His Test career is in the balance and his departure here at 17.29 necessitated an especially long walk back to the dressing room‚ into the setting sun.
It brought Temba Bavuma to the crease and he too carries an inordinate amount of weight‚ albeit not all of his own doing.
By the time he joined Quinton de Kock‚ the Gwijo Squad was in full voice in the Unity Stand but they fell silent as the Barmy Army cleared their throats.
Bavuma‚ who made a much anticipated return to the side‚ did his cause few favours when he nicked Woakes to Stokes for six.
Earlier‚ England had contrasting fortunes with the bat.
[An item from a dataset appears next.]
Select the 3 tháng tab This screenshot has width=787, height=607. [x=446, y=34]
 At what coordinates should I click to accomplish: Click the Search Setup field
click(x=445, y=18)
They started well‚ collapsed‚ before finishing with a flourish.
Joe Root and the ever improving Ollie Pope negotiated the initial period after a delayed start but first the former and then the latter fell for 56 and 59 respectively.
Sam Curran was out first ball before Jos Buttler‚ in most unedifying fashion advanced down the wicket trying to flat bat Philander back over his head.
Instead he skied the ball and although there was initial uncertainty about who should claim it‚ it finally fell to Elgar to pouch an awkward catch.
Philander‚ who was the recipient of a fiery verbal volley from Buttler at Newlands‚ was seen mouthing something to the departing batsman and it is unlikely it was advice about whether the hot shower tap was to the left or right.
At 269 for seven‚ the home side had a chance restricting England to a manageable total but their tail stung like scorpion thanks to some lusty blows from Stuart Broad (43)‚ Mark Wood (35 not out) and Woakes (32).
Broad and Wood’s 82-run 10th wicket stand gave them ownership of the highest Test partnership for that wicket at this ground.